FIG. 3 is a flow diagram of a method 100 for providing resource utilization for information technology system infrastructures using a reduced number of machine learning or other representative models, according to an embodiment. The method 100 includes a step 102 of grouping or classifying the components in an IT system according to one or more similar patterns, e.g., one or more utilization metrics 103. Utilization metrics include CPU utilization, memory utilization, data storage utilization or other suitable utilization metric.
For example, using a particular metric (e.g., memory utilization), the components in the IT system are segmented into various clusters based on the historic utilization (data distributions) of each component. The components are segmented into various clusters using a k-means clustering algorithm or one or more other suitable clustering algorithms or other mechanisms. Using a k-means clustering algorithm, the components are segmented into k clusters.
Once the components are segmented into clusters, each cluster is profiled and labeled. For example, one type of classification scheme includes five classes: Underutilized, Moderate Low, Moderate Mid, Moderate High and Overutilized. It should be understood that profiling and labeling each cluster converts an unsupervised problem into a supervised problem, i.e., unlabeled data becomes labeled, tagged or classified data. For example, a Random Forest model, which is supervised, is developed so that all IT system components, including any new components to the IT system, get classified into a proper utilization class.
Once all of the IT system components have been classified into one of the classes, the IT system components can be further grouped or classified into sub-classes within the respective class, e.g., based on the stationary property of the component. For example, for a given class, a first sub-class will include all stationary components in that class and a second sub-class will include all non-stationary components in that class. Stationary components are components whose mean, variance and autocorrelation structure do not change over time.
As an example, consider having 10 components per class (5 stationary components and 5 non-stationary components). According to an embodiment, the 10 components in each class are designated as reference components. Accordingly, in the given example, there are 50 reference components (10 components*5 classes) for each utilization metric. If there are 3 utilization metrics (e.g., CPU utilization, memory utilization, data storage utilization), there are 150 reference components (10 components*5 classes*3 utilization metrics).
The method 100 also includes a step 104 of building a set of representative or reference machine learning models. Initially, a representative machine learning model is built for each reference component. Therefore, in the given example, for 150 reference components, 150 representative machine learning models are built (one representative machine learning model for each of the 150 reference components). Machine learning models are built using Auto Regressive Integrated Moving Average (ARIMA), which is a class of models that are fitted to time series data in such a way that future can be forecast based on the past values of the time series.
Once the representative (reference) machine learning models are built, the hyper parameters of each representative machine learning model are seeded, e.g., based on autocorrelation function (acf) values and partial autocorrelation function (pacf) values.
Once each representative machine learning model is seeded with hyper parameters, the representative machine learning models are used in a grid search algorithm for an ARIMA model. That is, the machine learning models are further refined using a grid search algorithm or other suitable algorithm.

☆ ☆ ☆

To-do list:
1. Revise the passage on IT resource utilization models from "As an example, consider" through "classes*3 utilization metrics).", substituting "baseline components" for "reference components".
2. Extend the passage on IT resource utilization models, continuing from its final sentence.
The records that come after this passage are not needed for any of this work.

Data lines:

☆ ☆ ☆

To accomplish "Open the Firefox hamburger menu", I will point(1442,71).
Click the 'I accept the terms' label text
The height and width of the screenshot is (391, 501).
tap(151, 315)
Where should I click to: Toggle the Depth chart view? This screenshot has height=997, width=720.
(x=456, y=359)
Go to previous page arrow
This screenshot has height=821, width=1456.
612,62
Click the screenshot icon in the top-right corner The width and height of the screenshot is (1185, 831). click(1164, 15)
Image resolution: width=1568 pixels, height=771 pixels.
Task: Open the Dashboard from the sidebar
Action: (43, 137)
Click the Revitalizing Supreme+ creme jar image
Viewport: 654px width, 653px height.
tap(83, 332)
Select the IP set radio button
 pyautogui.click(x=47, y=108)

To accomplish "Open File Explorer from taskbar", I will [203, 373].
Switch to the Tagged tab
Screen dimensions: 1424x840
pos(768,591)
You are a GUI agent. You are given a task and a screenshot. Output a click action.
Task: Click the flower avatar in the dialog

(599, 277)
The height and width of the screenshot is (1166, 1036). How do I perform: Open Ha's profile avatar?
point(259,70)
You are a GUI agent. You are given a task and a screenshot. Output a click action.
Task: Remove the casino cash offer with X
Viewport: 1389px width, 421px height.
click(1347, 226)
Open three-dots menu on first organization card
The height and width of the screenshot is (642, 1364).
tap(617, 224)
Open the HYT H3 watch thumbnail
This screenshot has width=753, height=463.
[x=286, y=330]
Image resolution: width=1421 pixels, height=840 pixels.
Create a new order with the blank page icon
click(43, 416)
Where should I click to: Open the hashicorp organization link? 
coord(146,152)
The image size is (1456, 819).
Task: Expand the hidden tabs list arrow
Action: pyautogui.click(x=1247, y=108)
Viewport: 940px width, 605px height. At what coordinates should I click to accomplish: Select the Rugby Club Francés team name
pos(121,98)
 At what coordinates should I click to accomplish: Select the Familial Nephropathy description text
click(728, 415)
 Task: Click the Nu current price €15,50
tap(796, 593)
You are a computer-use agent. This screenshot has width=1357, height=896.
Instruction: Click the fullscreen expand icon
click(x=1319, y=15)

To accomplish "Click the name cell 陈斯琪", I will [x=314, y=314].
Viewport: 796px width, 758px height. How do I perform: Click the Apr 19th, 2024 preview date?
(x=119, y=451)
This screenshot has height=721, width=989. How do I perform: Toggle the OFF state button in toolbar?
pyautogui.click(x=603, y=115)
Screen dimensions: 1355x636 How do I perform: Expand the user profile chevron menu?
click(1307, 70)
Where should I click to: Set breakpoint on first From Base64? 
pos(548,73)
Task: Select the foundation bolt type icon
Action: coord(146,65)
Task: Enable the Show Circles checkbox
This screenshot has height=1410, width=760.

☆ ☆ ☆

The replies:
1.
As an example, consider having 10 components per class (5 stationary components and 5 non-stationary components). According to an embodiment, the 10 components in each class are designated as baseline components. Accordingly, in the given example, there are 50 baseline components (10 components*5 classes) for each utilization metric. If there are 3 utilization metrics (e.g., CPU utilization, memory utilization, data storage utilization), there are 150 baseline components (10 components*5 classes*3 utilization metrics).

2.
The method 100 also includes a step 106 of applying the representative machine learning models within a given class to each IT system component within that given class. As discussed hereinabove, applying the representative machine learning models within a given class to each IT system component within that given class forecasts the resource utilization of all system components in that class. In this manner, according to an embodiment, applying the representative machine learning models of each class to each IT system component within the respective class forecasts the resource utilization of all system components in the IT system without having to build a machine learning model for each system component in the IT system.
It will be apparent to those skilled in the art that many changes and substitutions can be made to the embodiments described herein without departing from the spirit and scope of the disclosure as defined by the appended claims and their full scope of equivalents.

Claims

1. A method for forecasting resource utilization of an information technology system having a plurality of system components, the method comprising:

classifying the plurality of system components based on at least one resource utilization metric;

determining at least one reference component in each class from among the components classified within a respective class;

building a representative machine learning model for each reference component in each class; and

for each class, applying the representative machine learning model to all system components within the respective class,

wherein applying the representative machine learning model to all system components within the respective class, for each class, provides forecasts for the resource utilization of all system components in the information technology system without building a machine learning model for each system component in the information technology system.

2. The method as recited in claim 1, wherein the at least one resource utilization metric is at least one of CPU utilization, memory utilization or disk storage utilization.

3. The method as recited in claim 1, wherein classifying the plurality of system components comprises classifying the plurality of system components based on data distributions of the plurality of system components.

4. The method as recited in claim 1, wherein clustering based decisions are used to classifying the plurality of system components.

5. The method as recited in claim 1, wherein representative machine learning models are built using at least one Auto Regressive Integrated Moving Average (ARIMA) model.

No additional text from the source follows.